Empowerment: The Children’s Zero Waste Climate Quilt Project made its debut at the Cheshire Children’s Museum in Keene, New Hampshire in March of 2017. It was inspired by another art piece that I started working on in New York City in 2012. I had been engaging the public at art openings and ecologically minded events to think about our plastic waste footprint through my art piece The Plastic Bag Project – a giant ball made from single-use plastic bags that have been cut into strips and then braided and crocheted together to form a kind of plastic rope. Imagine a huge ball of yarn, but made entirely out of plastic bags. The ball weighs over 80 lbs and when unrolled stretches out to the length of four football fields.
I invited people to touch the ball, pull on it, try to lift it, unroll it, sit on it and sometimes even stand on it. It was a big hit and really helped people understand that one plastic bag might seem inconsequential, but more than six thousand bags can have a serious impact. I had many conversations about the problem of plastic pollution and its effects on the environment. Children, in particular, easily interacted with the ball and had much to say about the issues facing the planet. This inspired me so much that I began to think of another art project that would directly engage children to create their own art, and give them the opportunity to chime in on the issue.
At about the same time that the idea of a children’s art project began to take shape, I was educating myself on the science of climate change and its relationship to human waste and, in particular, to non-biodegradable and/or non-recyclable garbage. Through the course of my research, I came across the Zero Waste Movement, which aims to show that we can make a difference in the future health of the planet if we are mindful of the non-biodegradable or non-recyclable garbage that we put into landfills on a daily basis, and try to reduce it. Additionally, rather than contributing to unbridled consumerism and purchasing new items, we can strive to put to good use worn or used items that still have life in them.
I wanted to find a way to bring this information to children in a visceral and intuitive manner. Because of the The Plastic Bag Project, I knew that it was possible, but I wanted to go deeper by challenging the children to create their own art out of materials such as packaging and plastic that so often go directly into a trash can without any thought for how many dozens or even hundreds of years that waste will remain buried under the ground or drifting in an ocean. If The Plastic Bag Project was a public, interactive art piece created to raise awareness, now the goal was to have the public not just interact with an already-formed art piece but to raise the stakes and create mindful art as a community.
Empowerment: The Children’s Zero Waste Climate Quilt Project takes place in a workshop setting.
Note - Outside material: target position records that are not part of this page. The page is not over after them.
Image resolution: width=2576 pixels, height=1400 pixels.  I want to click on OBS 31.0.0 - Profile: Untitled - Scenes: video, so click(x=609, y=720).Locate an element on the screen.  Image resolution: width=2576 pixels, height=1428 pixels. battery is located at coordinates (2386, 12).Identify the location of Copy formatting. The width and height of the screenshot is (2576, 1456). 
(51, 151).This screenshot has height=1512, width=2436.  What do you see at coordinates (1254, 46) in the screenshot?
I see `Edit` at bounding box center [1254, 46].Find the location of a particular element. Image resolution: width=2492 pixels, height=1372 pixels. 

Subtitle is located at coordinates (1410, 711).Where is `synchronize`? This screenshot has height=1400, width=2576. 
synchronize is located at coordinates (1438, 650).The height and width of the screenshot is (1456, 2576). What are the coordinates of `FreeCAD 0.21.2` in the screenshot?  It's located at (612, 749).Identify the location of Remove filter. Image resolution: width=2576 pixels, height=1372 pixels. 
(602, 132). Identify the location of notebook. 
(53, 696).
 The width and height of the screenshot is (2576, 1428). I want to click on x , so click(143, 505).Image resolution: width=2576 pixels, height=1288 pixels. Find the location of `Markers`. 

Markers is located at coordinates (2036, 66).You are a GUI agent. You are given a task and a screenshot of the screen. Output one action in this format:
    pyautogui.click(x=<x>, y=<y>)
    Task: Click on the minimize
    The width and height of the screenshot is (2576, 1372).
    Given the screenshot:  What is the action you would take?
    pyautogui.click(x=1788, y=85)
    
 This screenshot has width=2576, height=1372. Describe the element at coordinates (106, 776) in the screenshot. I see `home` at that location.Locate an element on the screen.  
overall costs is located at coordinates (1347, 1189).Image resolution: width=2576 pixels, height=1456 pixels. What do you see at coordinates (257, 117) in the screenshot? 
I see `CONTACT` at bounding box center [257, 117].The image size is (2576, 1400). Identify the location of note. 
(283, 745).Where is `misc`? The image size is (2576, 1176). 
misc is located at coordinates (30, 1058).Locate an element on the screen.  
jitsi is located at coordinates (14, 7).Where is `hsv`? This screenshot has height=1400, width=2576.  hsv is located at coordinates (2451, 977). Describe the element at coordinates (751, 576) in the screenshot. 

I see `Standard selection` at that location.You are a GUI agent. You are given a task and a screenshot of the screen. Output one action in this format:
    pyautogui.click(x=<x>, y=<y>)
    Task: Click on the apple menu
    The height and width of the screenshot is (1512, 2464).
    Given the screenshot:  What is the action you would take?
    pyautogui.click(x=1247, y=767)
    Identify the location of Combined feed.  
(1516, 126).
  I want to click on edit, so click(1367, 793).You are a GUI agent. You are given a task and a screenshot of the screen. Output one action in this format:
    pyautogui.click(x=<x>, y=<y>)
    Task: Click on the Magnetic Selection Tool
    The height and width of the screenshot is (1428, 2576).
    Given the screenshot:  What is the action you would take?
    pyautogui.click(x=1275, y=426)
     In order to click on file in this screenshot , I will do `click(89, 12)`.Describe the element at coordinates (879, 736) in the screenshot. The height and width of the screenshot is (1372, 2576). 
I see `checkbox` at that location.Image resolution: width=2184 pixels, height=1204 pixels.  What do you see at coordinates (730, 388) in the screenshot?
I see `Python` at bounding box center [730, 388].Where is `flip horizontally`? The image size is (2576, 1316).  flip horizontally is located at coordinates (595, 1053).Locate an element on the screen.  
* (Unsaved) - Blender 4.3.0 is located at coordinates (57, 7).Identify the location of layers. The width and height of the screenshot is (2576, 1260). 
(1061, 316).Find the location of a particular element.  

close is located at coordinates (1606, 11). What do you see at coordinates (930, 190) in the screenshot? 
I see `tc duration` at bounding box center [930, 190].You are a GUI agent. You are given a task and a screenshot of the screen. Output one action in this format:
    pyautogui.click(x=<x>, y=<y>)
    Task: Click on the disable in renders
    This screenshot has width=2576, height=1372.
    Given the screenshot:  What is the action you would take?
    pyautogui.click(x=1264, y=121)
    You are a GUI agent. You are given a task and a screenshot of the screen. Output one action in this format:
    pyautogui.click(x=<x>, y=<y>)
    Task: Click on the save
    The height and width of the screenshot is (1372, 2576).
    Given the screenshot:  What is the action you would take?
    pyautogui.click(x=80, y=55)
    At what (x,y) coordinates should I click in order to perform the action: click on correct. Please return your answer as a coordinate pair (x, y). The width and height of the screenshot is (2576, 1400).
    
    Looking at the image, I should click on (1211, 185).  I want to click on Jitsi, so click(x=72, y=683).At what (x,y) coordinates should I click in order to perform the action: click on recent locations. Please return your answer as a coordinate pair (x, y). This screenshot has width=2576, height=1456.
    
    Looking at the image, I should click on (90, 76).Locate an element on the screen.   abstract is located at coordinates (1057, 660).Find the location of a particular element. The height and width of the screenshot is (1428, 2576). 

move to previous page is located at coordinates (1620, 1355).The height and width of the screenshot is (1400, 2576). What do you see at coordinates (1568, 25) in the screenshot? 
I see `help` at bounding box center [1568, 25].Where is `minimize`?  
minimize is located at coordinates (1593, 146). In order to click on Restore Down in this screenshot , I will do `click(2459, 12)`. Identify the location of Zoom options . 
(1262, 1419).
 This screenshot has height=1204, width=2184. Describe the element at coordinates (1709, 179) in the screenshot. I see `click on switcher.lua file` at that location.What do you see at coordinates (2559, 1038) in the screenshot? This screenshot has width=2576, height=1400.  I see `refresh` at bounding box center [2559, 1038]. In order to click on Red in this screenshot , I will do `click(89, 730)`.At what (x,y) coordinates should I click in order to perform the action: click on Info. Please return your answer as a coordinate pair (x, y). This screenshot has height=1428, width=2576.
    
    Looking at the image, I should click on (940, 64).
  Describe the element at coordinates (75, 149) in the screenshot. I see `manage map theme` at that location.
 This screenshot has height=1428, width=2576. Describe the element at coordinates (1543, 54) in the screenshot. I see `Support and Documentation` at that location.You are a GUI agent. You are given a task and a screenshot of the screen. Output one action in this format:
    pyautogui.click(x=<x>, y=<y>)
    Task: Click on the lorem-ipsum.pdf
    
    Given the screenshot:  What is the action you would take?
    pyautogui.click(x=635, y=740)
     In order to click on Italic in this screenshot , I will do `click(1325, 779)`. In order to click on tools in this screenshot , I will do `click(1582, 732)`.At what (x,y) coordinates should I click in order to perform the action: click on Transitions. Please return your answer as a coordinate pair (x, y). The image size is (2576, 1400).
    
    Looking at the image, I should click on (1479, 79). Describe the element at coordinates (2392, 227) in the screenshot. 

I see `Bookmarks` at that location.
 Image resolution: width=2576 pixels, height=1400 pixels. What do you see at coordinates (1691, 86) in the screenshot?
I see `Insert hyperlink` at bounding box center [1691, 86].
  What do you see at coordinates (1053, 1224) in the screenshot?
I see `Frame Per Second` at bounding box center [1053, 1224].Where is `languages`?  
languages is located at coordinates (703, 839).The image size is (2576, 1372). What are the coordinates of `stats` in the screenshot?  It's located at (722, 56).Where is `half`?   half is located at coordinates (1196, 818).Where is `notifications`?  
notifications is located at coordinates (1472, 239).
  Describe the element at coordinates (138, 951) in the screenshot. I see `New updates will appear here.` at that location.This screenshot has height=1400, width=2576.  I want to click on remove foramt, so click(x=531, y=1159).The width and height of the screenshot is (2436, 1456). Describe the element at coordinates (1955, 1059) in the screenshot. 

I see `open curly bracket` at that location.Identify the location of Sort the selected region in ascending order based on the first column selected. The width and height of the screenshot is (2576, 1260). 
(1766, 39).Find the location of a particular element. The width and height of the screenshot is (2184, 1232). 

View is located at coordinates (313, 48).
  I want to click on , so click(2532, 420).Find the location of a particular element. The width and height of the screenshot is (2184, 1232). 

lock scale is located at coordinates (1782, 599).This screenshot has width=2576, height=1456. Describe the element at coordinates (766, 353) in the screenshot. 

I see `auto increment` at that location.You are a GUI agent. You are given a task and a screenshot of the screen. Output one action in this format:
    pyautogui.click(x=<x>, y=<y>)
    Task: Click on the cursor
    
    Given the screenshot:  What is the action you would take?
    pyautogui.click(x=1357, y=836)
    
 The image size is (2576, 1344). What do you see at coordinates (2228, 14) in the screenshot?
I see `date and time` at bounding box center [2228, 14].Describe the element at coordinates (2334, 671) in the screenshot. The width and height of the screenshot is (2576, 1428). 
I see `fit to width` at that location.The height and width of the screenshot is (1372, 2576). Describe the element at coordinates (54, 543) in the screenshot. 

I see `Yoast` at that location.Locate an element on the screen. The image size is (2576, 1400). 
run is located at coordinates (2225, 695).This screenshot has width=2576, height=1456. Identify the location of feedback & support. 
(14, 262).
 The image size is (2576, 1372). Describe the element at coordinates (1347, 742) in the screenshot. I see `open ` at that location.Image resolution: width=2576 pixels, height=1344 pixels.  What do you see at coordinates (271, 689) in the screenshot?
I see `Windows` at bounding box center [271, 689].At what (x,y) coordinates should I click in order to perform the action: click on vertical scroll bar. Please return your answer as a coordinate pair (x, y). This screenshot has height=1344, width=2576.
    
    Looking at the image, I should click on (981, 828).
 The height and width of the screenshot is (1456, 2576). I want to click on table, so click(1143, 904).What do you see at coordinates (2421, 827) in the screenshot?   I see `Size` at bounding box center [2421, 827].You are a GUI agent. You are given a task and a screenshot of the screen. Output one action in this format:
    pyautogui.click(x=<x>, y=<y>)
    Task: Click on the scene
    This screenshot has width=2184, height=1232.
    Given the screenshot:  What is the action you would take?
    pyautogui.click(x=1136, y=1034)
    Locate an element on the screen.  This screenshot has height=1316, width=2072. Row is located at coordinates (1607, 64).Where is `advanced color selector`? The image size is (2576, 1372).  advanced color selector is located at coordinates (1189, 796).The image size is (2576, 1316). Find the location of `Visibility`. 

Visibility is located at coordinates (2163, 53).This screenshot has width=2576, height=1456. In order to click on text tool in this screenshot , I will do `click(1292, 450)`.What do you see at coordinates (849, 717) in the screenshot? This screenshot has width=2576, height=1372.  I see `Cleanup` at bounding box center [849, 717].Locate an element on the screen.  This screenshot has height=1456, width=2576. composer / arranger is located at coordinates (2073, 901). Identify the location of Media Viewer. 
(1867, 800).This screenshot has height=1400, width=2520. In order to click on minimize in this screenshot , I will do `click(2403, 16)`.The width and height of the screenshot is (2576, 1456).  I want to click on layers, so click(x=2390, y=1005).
Typically, the first half of the workshop is a presentation by a guest speaker or myself on the human contribution to climate change and its harmful effects on all life forms. Then the children are given the opportunity to respond to what they’ve just heard. Each child is given a cardboard square and makes a statement on that square in the form of a drawing or through words. Painted cardboard boxes with waste statistics imprinted on the outside are set up around the classroom filled with discarded things that are found or collected in the community. Children are encouraged to browse and look for waste to use in their quilt square. The squares come from pre-cut cereal or snack boxes and other packaging that I collect from the trash or through donation from the community.
In keeping with the ideology of Zero Waste, none of the tools and materials used to assemble a quilt are purchased. All the pens, pencils, crayons, glues, scissors, etc. are used art supplies donated by citizens. After the children have created their artistic statements on the squares, the squares are “quilted” or tied together with strips of plastic from single-use plastic bags or packaging such as bread bags that have been collected from the trash or donated by the community. The cardboard squares have holes in them around their edges that allow them to be tied together with the plastic strips. Since nothing has been purchased to make a quilt, there is no financial cost. The entire project is made from recycled or reused materials.
While the workshops typically last two hours, the time needed to assemble a quilt, including the preparation of gathering packaging and garbage from the local waste management facility or donation boxes, and then sorting it, cleaning it, drying it, cutting it into useful portions or strips, and boxing it can take weeks. I do most of the prep work, but other artists, educators and members of the community are instrumental in helping to organize, present, gather materials, promote, and support the project. We work together to ensure that children feel empowered, not just when they see their artwork displayed, but also when they realize that their opinions and outlooks on the future health of the planet are valued and needed. They become part of the solution by becoming involved, growing more mindful, expressing their opinions and helping to educate others.
Currently, five quilts have been made and are traveling to different venue in the Northeast to help raise awareness about climate change and waste.
(All photos by Carolyn Monastra.)
Danielle Baudrand is an emerging self-taught artist, working primarily in mixed media. She often uses discarded objects, and explores the feelings associated with discarded objects. Her most recent work The Plastic Bag Project uses the repeated process of braiding and crocheting bags together to make one long chain that reaches over four football fields long. In this process she turns the thoughtlessness of discarded objects into mindfulness. Her work has been featured at the New York Hall of Science, The Iran International Green Festival, the Green Festival along other galleries, conferences and public spaces.